(Excerpt from a dataset)
####################
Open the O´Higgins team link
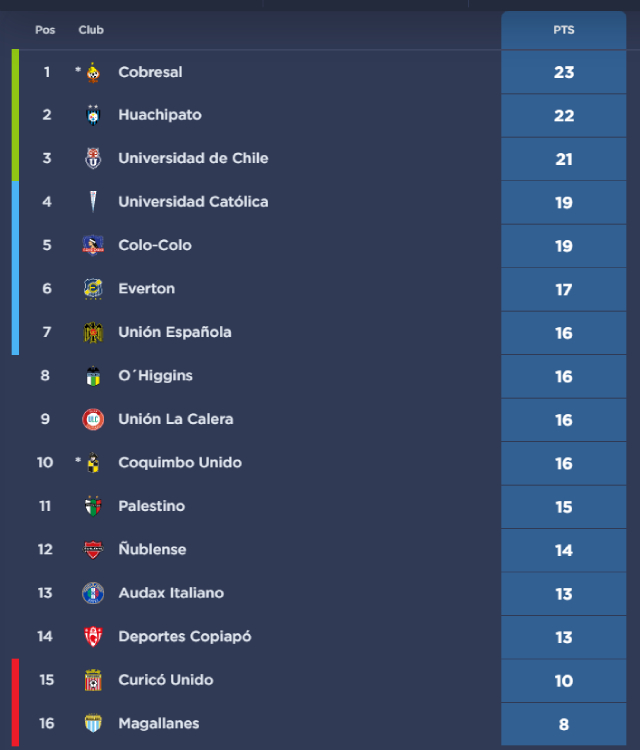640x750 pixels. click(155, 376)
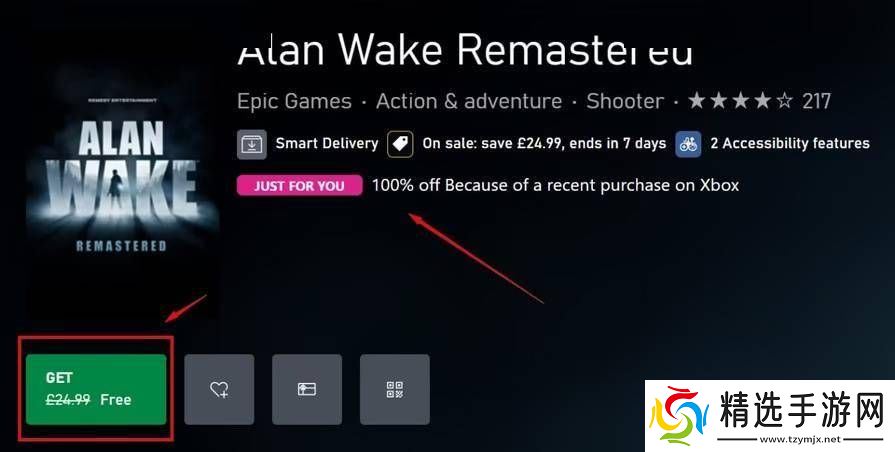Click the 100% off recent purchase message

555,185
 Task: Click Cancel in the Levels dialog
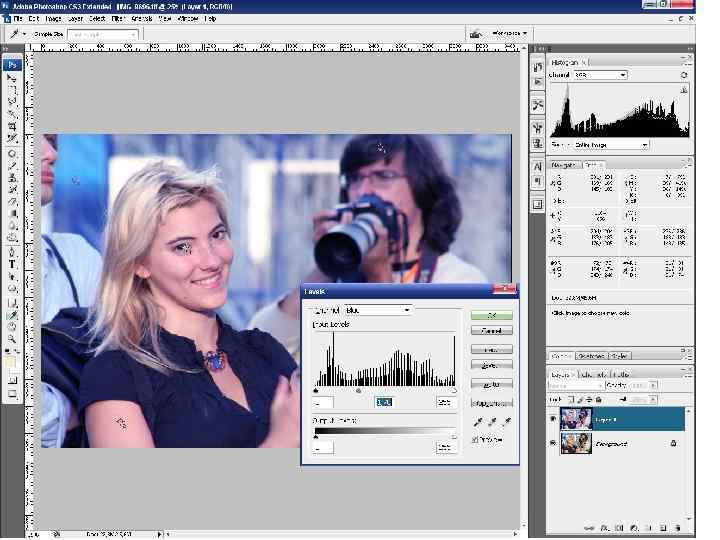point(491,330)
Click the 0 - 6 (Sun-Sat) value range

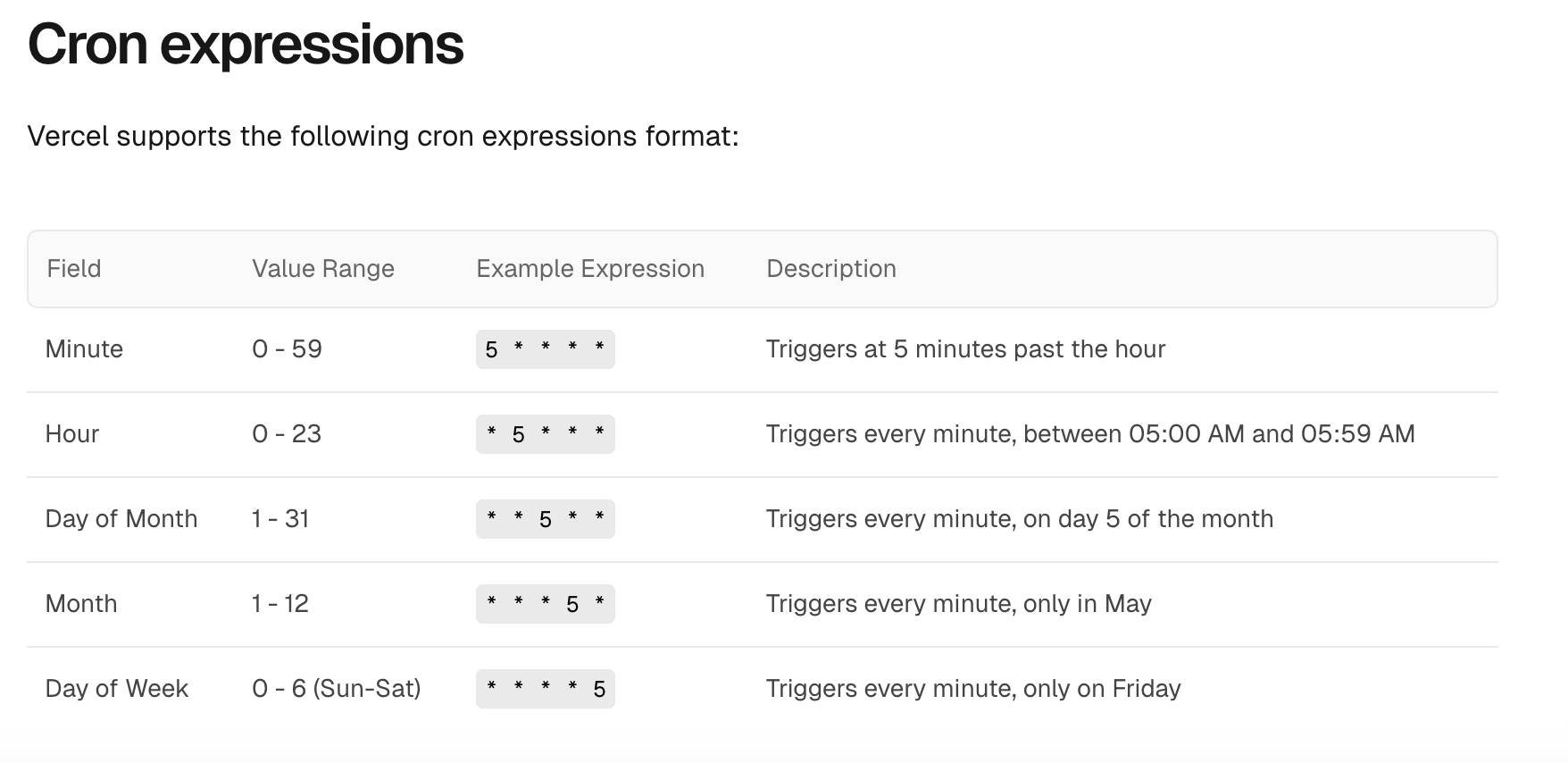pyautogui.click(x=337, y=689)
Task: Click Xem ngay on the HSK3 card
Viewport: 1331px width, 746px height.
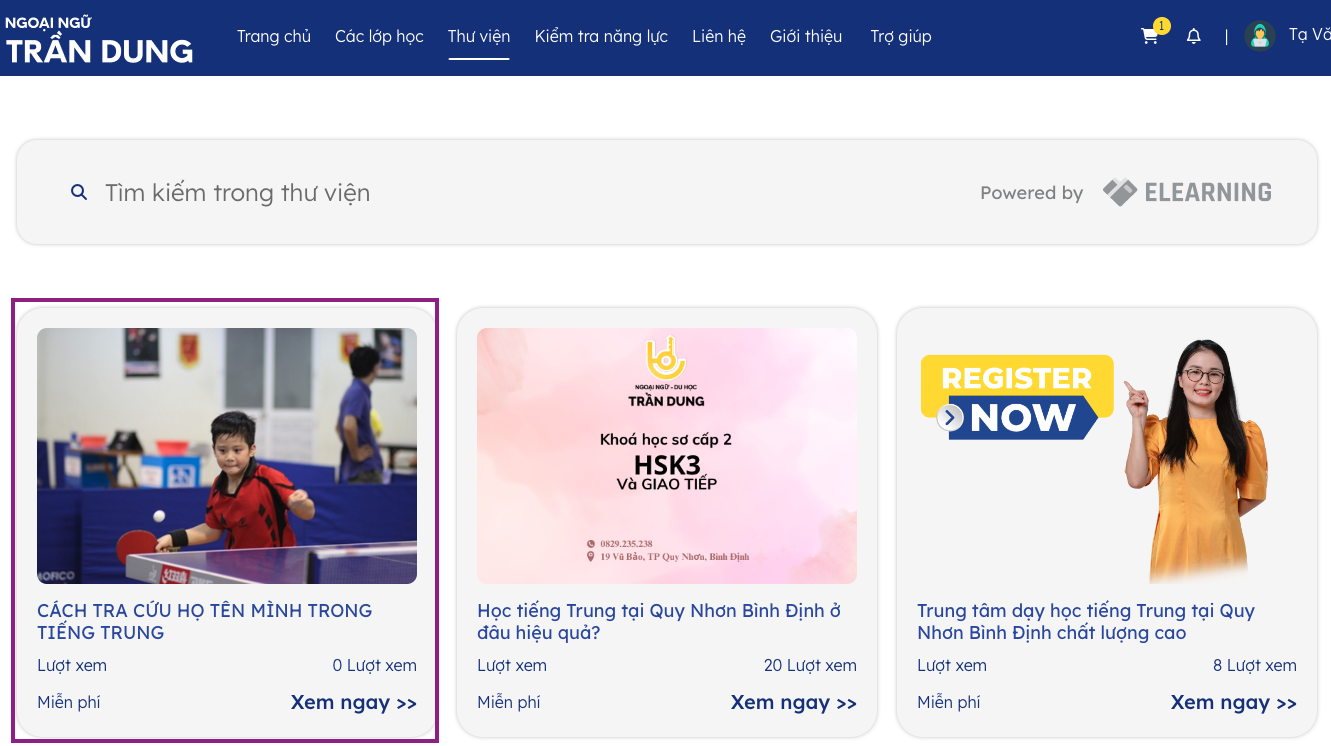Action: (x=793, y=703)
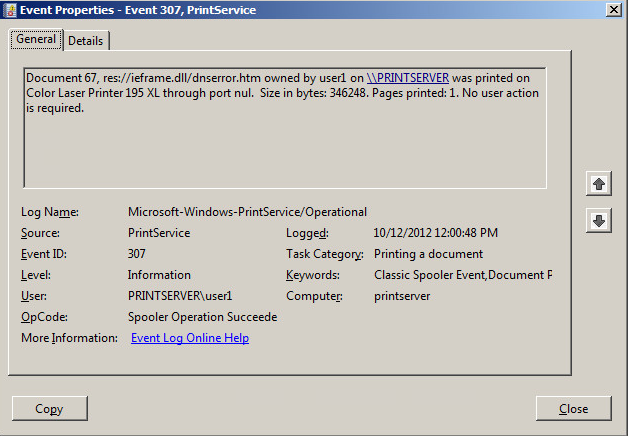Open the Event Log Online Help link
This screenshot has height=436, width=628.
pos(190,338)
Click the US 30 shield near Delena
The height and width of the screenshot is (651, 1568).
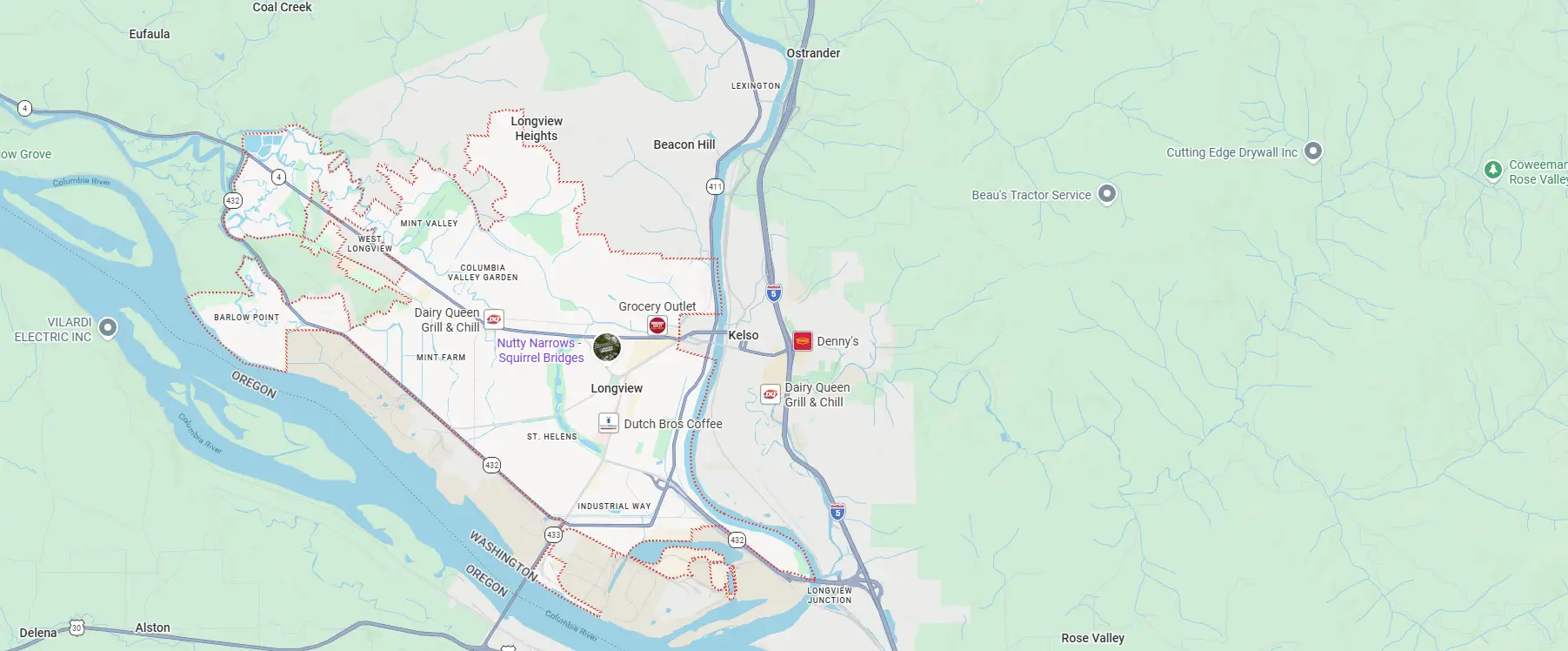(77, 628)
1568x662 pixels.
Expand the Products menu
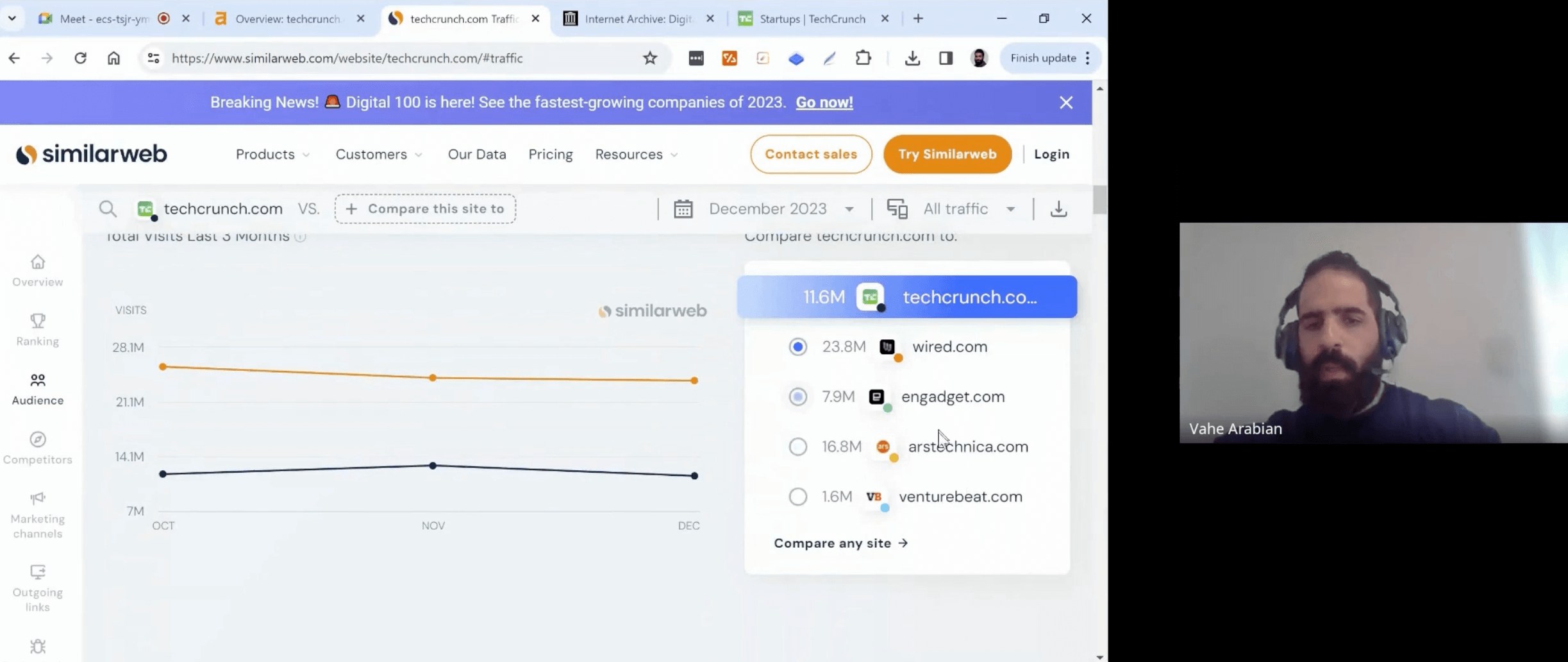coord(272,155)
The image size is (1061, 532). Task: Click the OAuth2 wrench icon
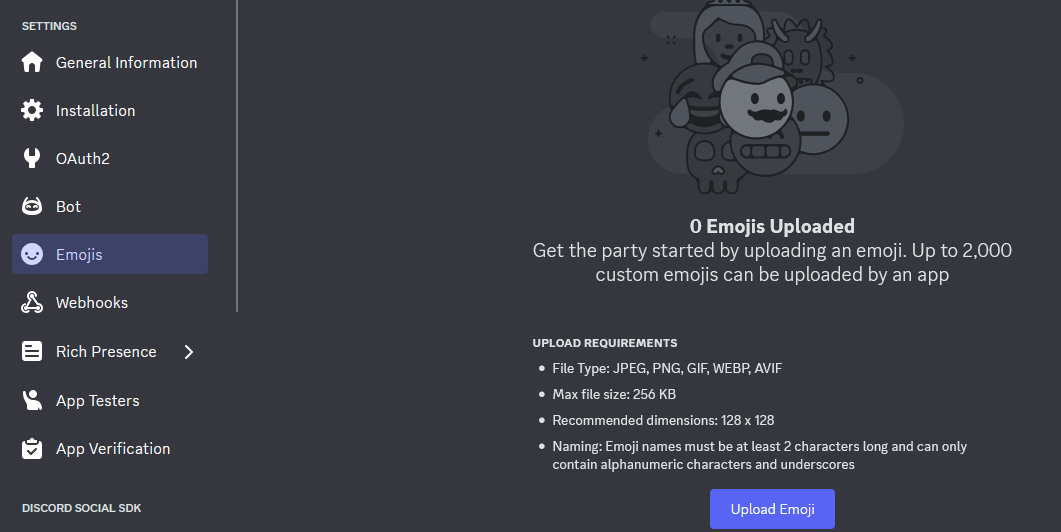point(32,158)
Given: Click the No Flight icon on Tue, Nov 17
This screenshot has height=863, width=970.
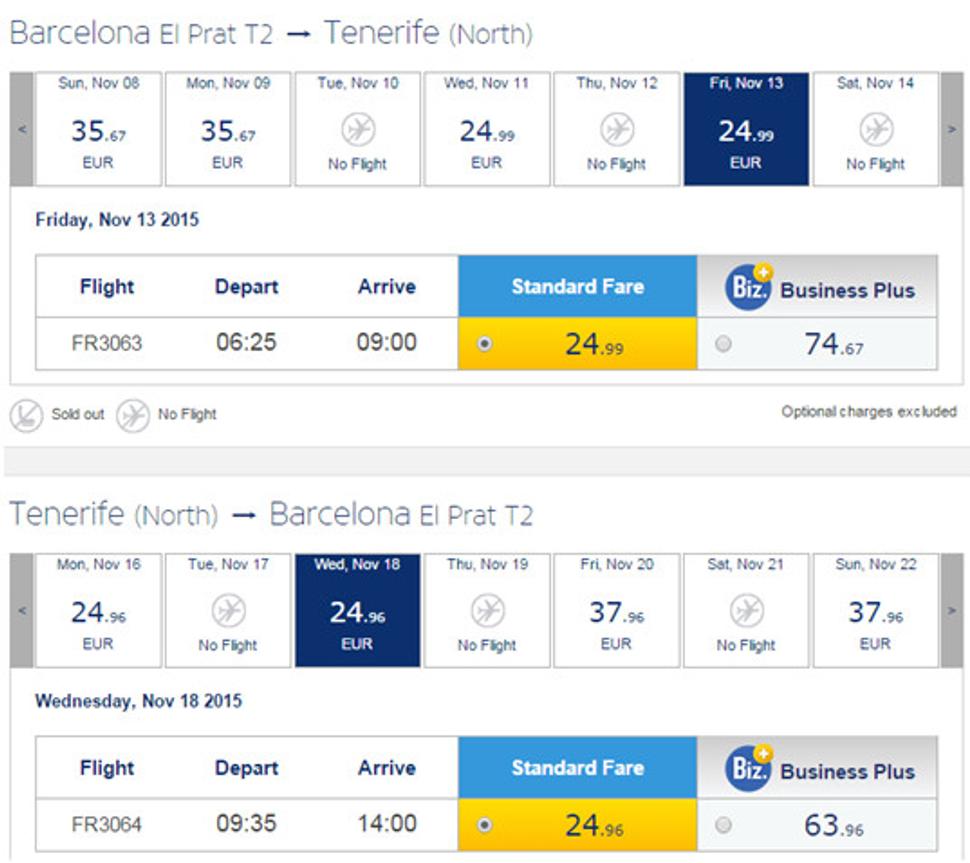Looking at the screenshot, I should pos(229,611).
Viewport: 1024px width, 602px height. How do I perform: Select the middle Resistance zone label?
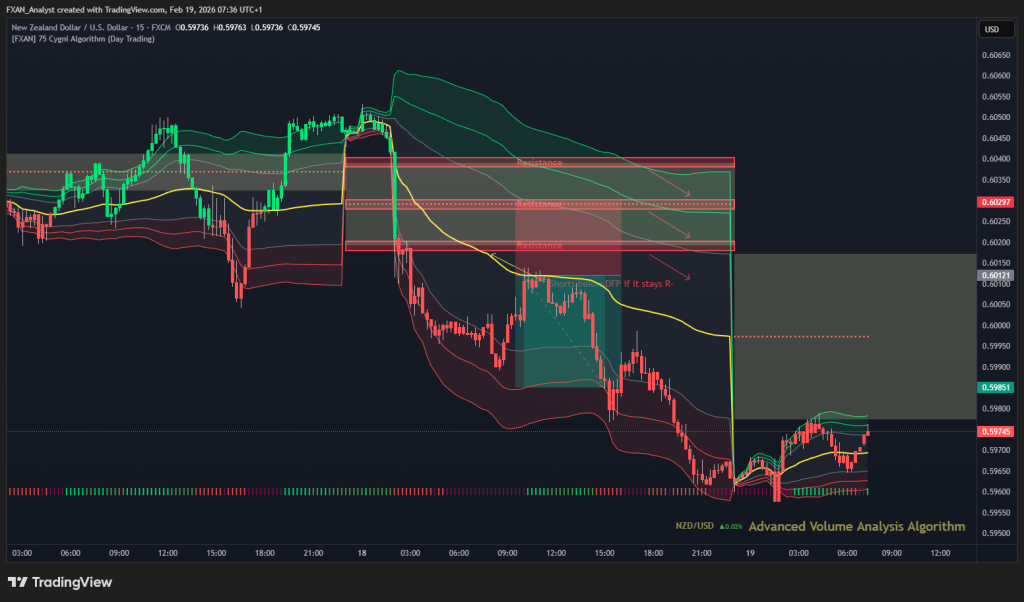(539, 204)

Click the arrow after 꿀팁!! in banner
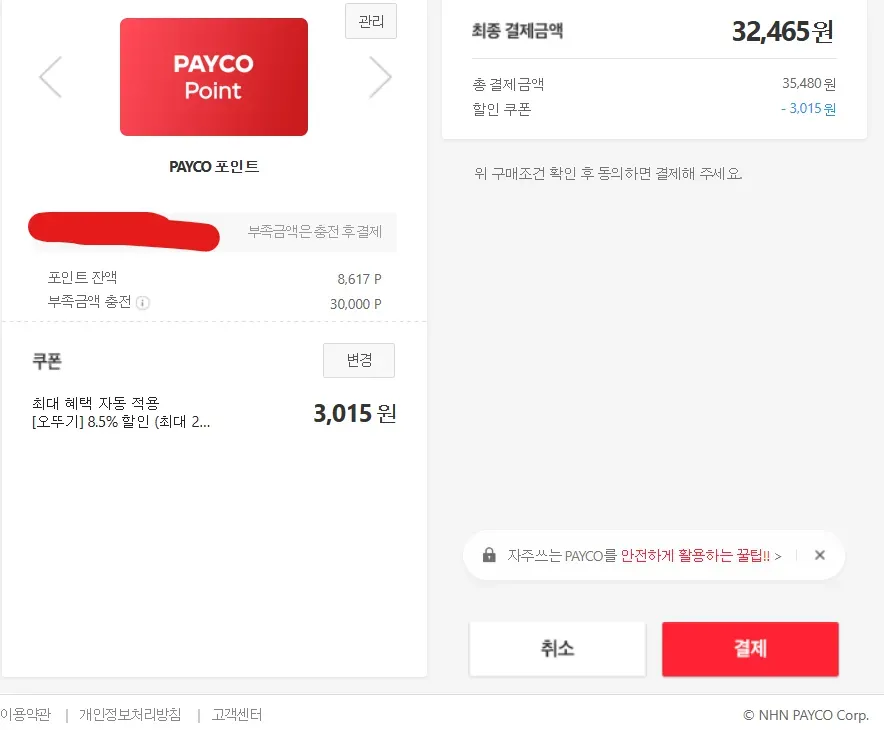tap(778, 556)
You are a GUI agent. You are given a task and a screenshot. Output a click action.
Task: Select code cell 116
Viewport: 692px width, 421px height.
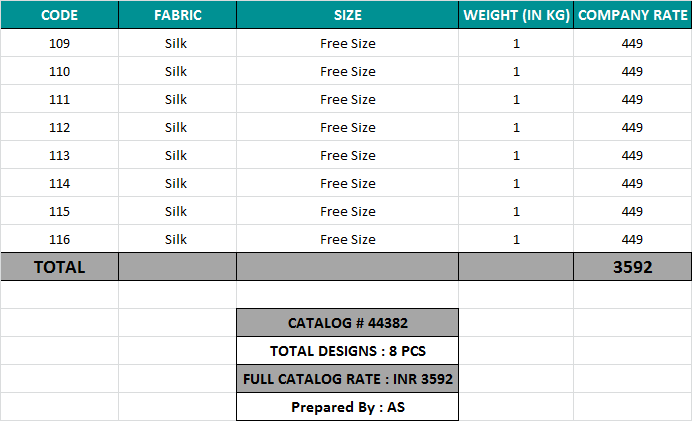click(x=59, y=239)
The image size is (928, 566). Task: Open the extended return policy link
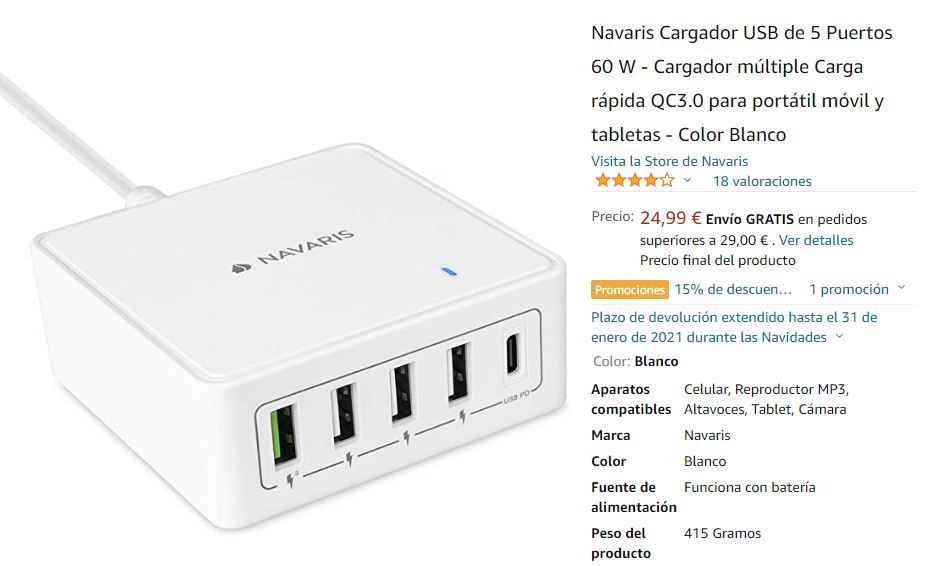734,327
####################
## Written instruction
Could you transcribe every one of the entries above word for word, omitting the pictures?

## Reply to the exercise
Open the O´Higgins team link
640x750 pixels. click(155, 376)
Click the 100% off recent purchase message

555,185
 Task: Click Cancel in the Levels dialog
point(491,330)
Click the 0 - 6 (Sun-Sat) value range

pyautogui.click(x=337, y=689)
Task: Click Xem ngay on the HSK3 card
Viewport: 1331px width, 746px height.
Action: (x=793, y=703)
Open the Event Log Online Help link
This screenshot has height=436, width=628.
pos(190,338)
Click the US 30 shield near Delena
The height and width of the screenshot is (651, 1568).
(77, 628)
1568x662 pixels.
Expand the Products menu
coord(272,155)
The image size is (1061, 532). Task: Click the OAuth2 wrench icon
point(32,158)
Given: Click the No Flight icon on Tue, Nov 17
This screenshot has height=863, width=970.
Looking at the screenshot, I should pos(229,611).
Viewport: 1024px width, 602px height. How do I perform: Select the middle Resistance zone label?
(539, 204)

Click the arrow after 꿀팁!! in banner
tap(778, 556)
You are a GUI agent. You are given a task and a screenshot. Output a click action.
Task: Select code cell 116
Viewport: 692px width, 421px height.
click(x=59, y=239)
The image size is (928, 566). Task: Open the extended return policy link
734,327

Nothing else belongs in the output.